Inflammatory breast cancer makes up 1% to 5% of all breast cancers. Nearly all cases are diagnosed in women. Because inflammatory breast cancer can grow and spread quickly, this cancer is often locally advanced, meaning it has spread to areas around the breast, when it is first diagnosed. For this reason, it may be treated similarly to a later-stage breast cancer.

The five-year survival rate is the percentage of people who survive at least five years after the cancer is detected, excluding those who die from other diseases. Based on the latest available data from the National Cancer Institute, from 1988 and 2001, the five-year survival rate of people with inflammatory breast cancer was 34%. However, survival rates can vary between 11% and 49% depending on the stage, tumor grade, certain features of the cancer, and the types of treatment used.
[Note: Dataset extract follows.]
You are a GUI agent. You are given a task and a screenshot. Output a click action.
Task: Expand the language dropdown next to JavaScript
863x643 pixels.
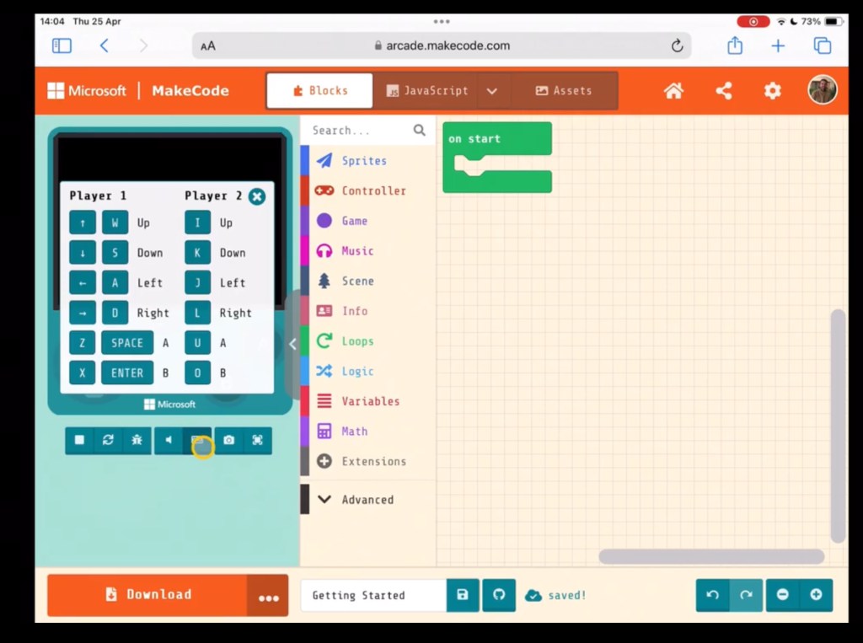492,91
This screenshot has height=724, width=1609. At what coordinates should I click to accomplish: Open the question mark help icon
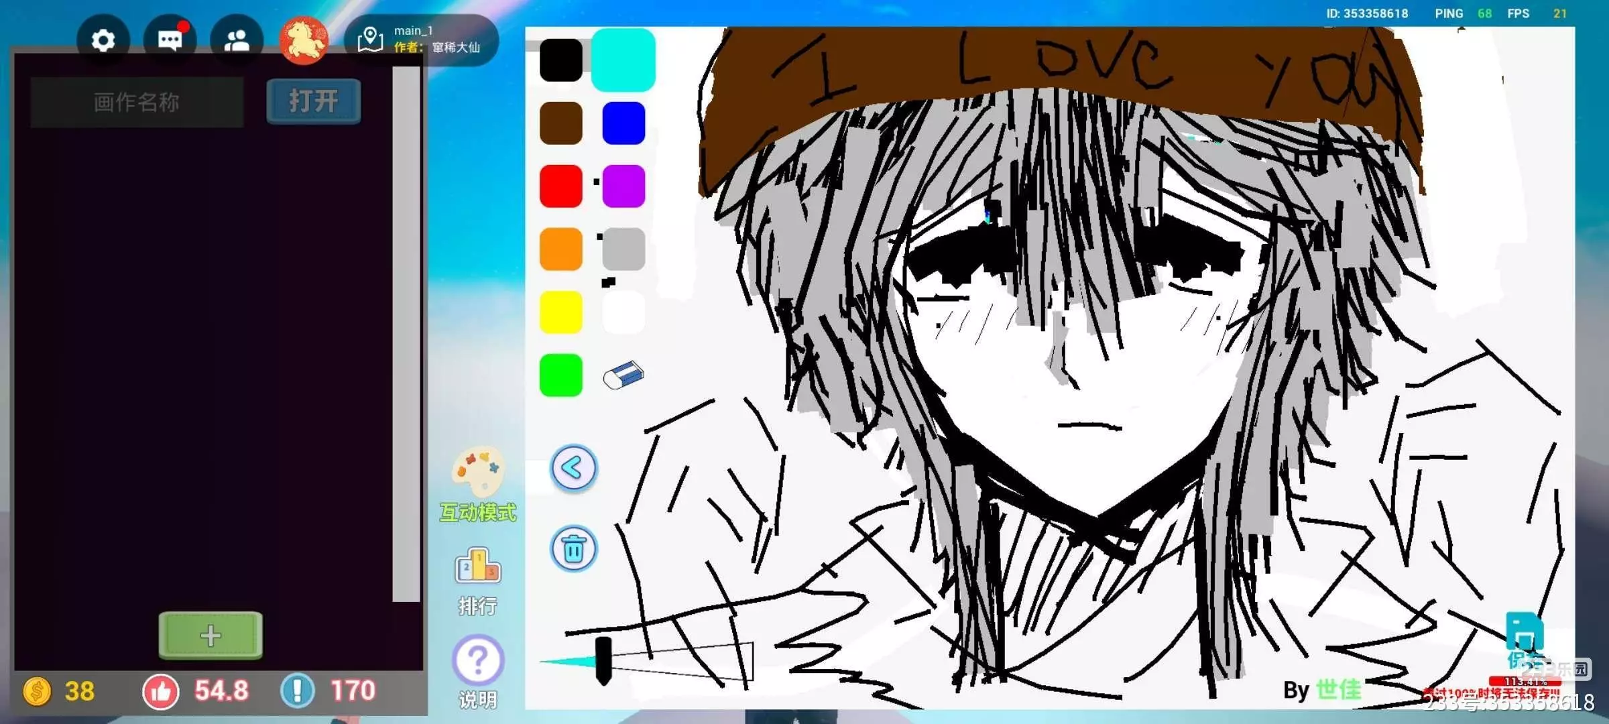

It is important to note that new treatments have been approved since these statistics were published. Women diagnosed with inflammatory breast cancer today may have much higher survival rates because doctors now have a better understanding of how to treat inflammatory breast cancer.

Cancer survival statistics should be interpreted with caution. These estimates are based on data from thousands of people with this type of cancer in the United States, but the actual risk for a particular individual may differ. It is not possible to tell a person how long he or she will live with inflammatory breast cancer. Because survival statistics for inflammatory breast cancer are measured in multi-year intervals, they may not represent recent advances made in the treatment or diagnosis of this cancer. Learn more about understanding statistics.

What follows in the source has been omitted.